OPEC oil output rose in September to its highest since 2020, surpassing a pledged hike for the month, after production in Libya recovered from disruption and Gulf members boosted output under a deal with allies, a Reuters survey found on Sept. 30.

OPEC has pumped 29.81 million bbl/d this month, the survey found, up 210,000 bbl/d from August and the highest since April 2020.

OPEC and its allies, a grouping known as OPEC+, has been boosting output for months to unwind cuts made in 2020. But with oil prices weakening amid concern of recession, the bias shifted to cuts for October and OPEC+ looks set to tighten supply further at a meeting on Oct. 5.

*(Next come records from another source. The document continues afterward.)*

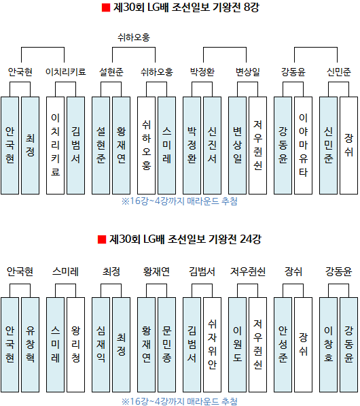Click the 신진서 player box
point(213,146)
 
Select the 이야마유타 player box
point(304,146)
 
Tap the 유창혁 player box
point(31,345)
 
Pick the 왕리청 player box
point(76,345)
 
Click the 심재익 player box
point(101,345)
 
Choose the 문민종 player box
point(167,345)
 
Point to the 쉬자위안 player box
point(213,345)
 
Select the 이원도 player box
point(238,345)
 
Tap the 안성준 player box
point(283,345)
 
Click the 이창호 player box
point(329,345)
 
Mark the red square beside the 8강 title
point(106,7)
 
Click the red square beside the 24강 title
point(102,239)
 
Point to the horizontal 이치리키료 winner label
point(66,71)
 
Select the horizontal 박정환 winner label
point(202,71)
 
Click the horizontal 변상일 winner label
point(248,71)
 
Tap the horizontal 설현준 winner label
point(111,71)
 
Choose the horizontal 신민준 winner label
point(339,71)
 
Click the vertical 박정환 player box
point(192,146)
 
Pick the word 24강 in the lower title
point(251,239)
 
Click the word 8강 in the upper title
point(251,7)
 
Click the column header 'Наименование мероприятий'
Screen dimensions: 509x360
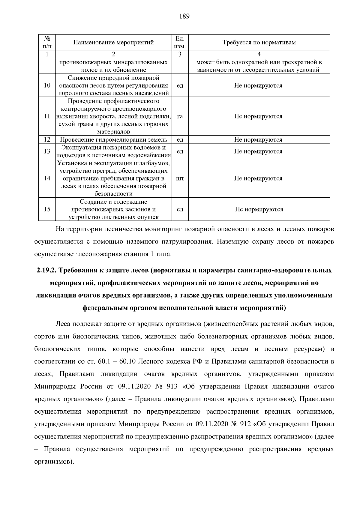point(113,42)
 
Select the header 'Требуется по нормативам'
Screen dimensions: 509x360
point(259,42)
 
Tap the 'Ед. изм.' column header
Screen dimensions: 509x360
point(180,42)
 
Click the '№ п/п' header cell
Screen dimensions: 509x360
point(47,42)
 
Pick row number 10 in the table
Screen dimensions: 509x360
point(47,85)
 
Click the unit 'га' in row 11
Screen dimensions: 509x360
point(180,116)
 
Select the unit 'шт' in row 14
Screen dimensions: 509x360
point(180,178)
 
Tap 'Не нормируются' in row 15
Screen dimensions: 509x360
point(259,209)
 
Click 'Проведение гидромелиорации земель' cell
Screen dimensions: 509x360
point(113,140)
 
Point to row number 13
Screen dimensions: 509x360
point(47,151)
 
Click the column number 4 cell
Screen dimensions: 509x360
point(259,54)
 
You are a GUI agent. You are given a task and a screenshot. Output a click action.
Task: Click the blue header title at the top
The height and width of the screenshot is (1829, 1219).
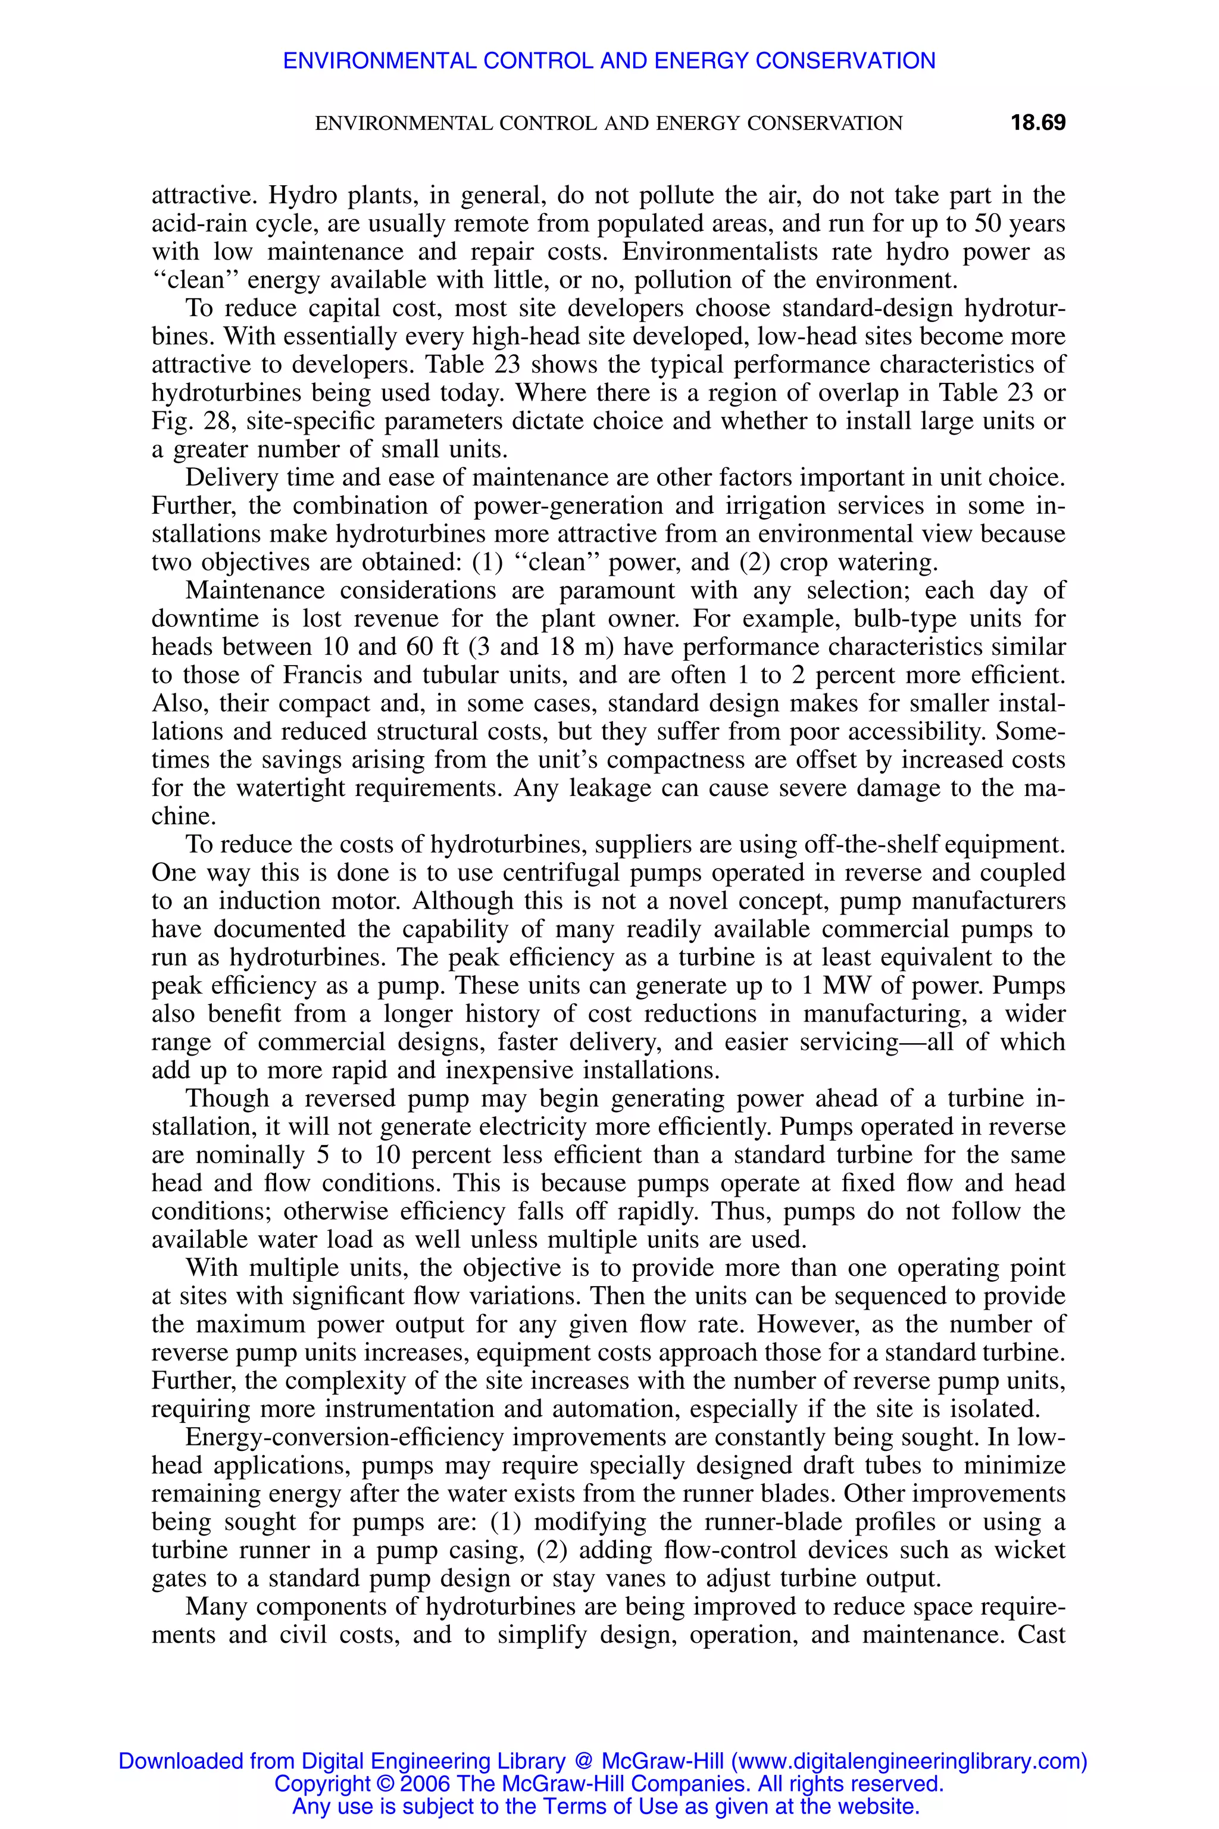609,61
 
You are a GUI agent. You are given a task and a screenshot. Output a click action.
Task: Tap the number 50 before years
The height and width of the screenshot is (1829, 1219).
980,224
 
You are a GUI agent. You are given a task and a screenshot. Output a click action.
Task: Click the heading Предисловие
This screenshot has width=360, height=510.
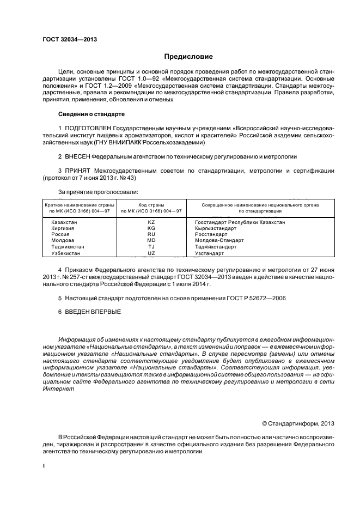click(188, 57)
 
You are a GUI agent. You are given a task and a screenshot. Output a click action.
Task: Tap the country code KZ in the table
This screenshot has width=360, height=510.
click(151, 222)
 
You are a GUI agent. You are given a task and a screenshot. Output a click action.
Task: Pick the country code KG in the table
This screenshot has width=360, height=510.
click(151, 228)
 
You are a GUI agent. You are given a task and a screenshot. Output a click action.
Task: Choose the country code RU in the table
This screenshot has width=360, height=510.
click(151, 234)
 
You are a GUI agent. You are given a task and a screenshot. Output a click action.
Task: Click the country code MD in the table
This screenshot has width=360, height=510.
click(151, 240)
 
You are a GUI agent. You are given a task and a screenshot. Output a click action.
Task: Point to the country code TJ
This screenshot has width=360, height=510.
click(151, 247)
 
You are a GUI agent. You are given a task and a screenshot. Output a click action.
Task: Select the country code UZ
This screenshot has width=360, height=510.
click(151, 253)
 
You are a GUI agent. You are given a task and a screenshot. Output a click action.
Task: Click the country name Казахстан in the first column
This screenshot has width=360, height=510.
click(64, 222)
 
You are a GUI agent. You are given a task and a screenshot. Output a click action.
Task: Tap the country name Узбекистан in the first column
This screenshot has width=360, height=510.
click(65, 253)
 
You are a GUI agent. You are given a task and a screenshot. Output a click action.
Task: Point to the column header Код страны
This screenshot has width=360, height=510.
click(151, 204)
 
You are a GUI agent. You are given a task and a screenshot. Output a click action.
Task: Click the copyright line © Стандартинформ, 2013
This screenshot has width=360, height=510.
click(298, 423)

“There are talks going on with some support for a cut of less than 1 million bbl/d,” an OPEC+ source said.

Their decision for September called for a 100,000 bbl/d increase in the group’s output target, of which about 64,000 bbl/d was meant to come from the 10 participating OPEC countries.

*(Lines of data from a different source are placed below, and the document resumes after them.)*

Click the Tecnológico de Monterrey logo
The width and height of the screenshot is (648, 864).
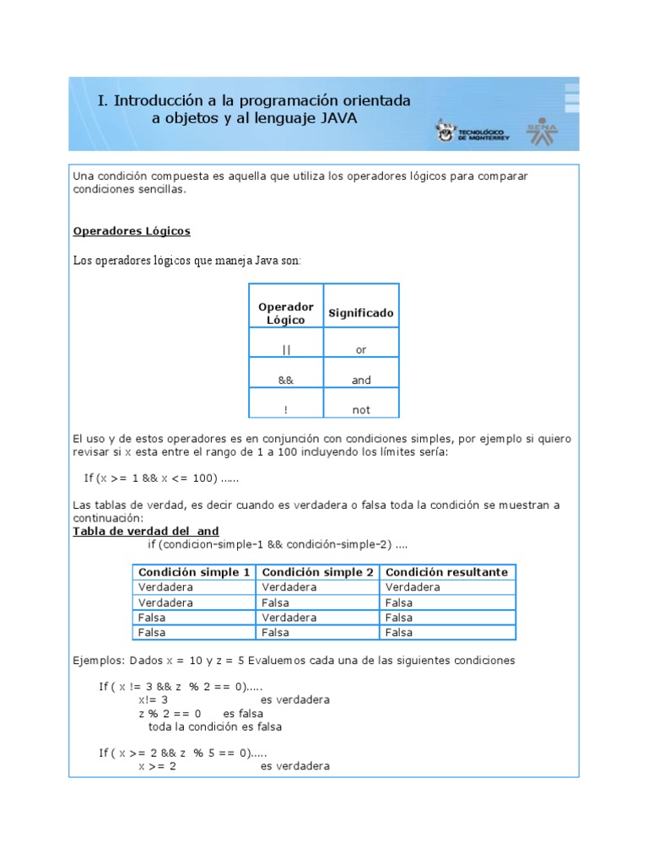472,131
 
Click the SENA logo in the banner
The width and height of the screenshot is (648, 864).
542,130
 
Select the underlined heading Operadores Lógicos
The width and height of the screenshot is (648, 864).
132,230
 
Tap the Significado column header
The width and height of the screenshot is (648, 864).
361,313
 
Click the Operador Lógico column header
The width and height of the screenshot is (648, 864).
285,313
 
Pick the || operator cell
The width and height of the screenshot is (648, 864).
285,349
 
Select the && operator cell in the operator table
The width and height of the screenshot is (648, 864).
285,380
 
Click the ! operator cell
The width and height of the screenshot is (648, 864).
285,410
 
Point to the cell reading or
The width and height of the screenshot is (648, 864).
361,349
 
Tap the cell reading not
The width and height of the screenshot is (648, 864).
361,410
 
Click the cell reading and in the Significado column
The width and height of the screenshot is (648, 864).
361,380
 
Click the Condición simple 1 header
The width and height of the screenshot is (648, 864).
194,572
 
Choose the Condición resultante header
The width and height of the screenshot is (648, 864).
446,572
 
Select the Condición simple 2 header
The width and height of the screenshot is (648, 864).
317,572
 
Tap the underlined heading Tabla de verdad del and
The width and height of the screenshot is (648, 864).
146,531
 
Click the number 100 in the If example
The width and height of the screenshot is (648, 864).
202,478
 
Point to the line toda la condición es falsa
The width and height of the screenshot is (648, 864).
215,726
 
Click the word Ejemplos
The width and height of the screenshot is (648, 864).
97,660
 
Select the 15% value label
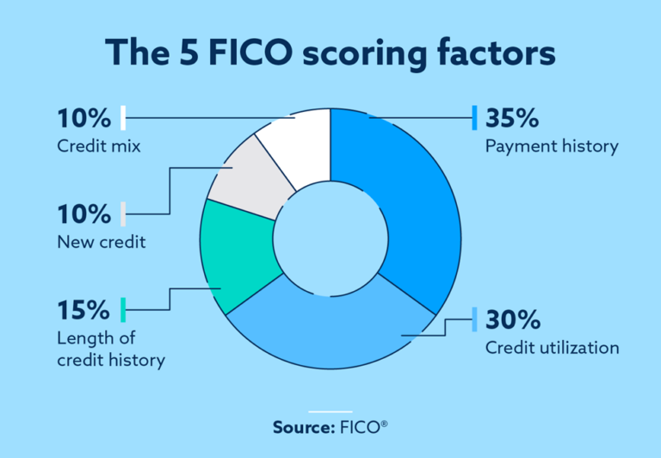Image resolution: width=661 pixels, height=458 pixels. [x=84, y=309]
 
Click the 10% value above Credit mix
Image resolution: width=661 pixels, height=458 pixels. [x=84, y=117]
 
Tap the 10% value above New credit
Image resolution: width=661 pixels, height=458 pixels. [x=84, y=214]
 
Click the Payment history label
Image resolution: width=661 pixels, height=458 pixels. [x=552, y=146]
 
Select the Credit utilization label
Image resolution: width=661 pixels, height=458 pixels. [x=552, y=348]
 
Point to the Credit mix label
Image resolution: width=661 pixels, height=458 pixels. [x=98, y=146]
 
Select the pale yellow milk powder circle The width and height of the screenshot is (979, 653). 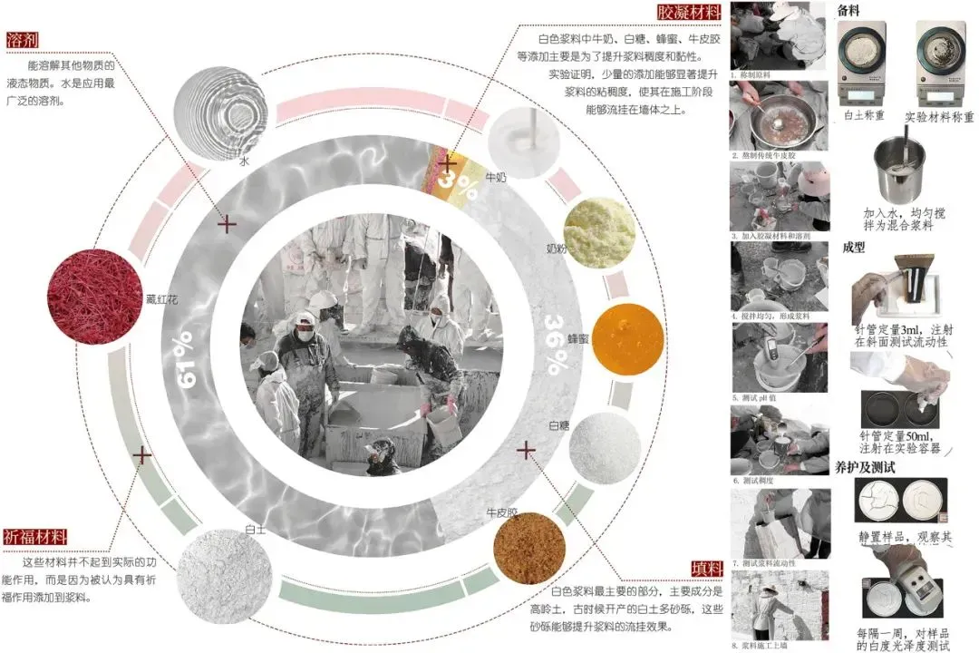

OPEC managed to over-deliver on this with a 130,000 bbl/d increase by participating members from August and the 210,000 bbl/d hike by all 13 producers, the survey found. Still, OPEC is pumping far less than called for.

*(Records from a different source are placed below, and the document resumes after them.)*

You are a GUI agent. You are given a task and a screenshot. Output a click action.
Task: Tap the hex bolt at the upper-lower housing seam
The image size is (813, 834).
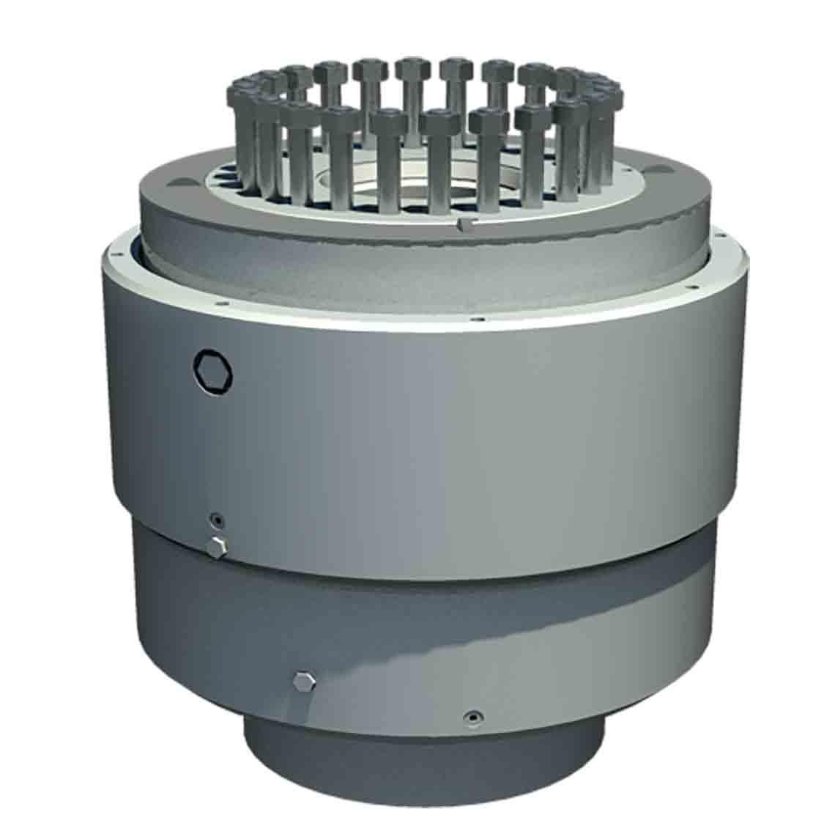click(x=218, y=546)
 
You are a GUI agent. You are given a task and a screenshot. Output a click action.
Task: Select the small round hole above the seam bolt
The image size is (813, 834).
click(x=216, y=521)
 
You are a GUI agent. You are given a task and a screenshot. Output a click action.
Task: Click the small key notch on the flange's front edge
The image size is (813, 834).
click(x=461, y=223)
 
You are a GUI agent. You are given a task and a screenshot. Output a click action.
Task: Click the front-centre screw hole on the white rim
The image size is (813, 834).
click(x=478, y=319)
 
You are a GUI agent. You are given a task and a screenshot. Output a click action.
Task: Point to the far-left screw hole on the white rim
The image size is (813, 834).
click(x=116, y=256)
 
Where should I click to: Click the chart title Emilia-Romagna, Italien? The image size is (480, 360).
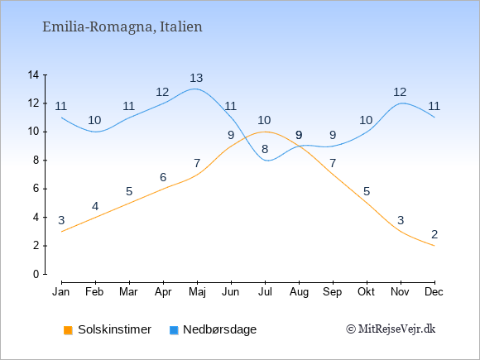click(122, 27)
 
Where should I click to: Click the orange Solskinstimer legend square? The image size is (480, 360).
click(68, 330)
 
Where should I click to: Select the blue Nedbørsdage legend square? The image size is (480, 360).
click(174, 330)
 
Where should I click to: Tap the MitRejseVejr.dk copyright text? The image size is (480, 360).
click(391, 329)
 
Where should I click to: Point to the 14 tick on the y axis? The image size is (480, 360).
click(33, 74)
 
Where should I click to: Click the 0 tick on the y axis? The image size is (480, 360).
click(36, 274)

Output from the 10 members was 1.32 million bbl/d below the September target, versus a 1.4 million bbl/d shortfall in August.

Top exporter Saudi Arabia raised output by 50,000 bbl/d and reached its target of 11 million bbl/d, the survey found.

Libya, one of the members exempt from OPEC output agreements, and Nigeria each boosted supply by the same volume. Libyan output recovered further from disruption and tanker-trackers noted an increase in Nigerian exports.

Output in Iraq, OPEC’s second-largest producer, was little changed, and the United Arab Emirates and Kuwait increased supply in line with their targets.

There were no significant declines in output during September, the survey found.

The Reuters survey aims to track supply to the market. It is based on shipping data provided by external sources, Refinitiv Eikon flows data, information from tanker trackers such as Petro-Logistics, and information provided by sources at oil companies, OPEC and consultants.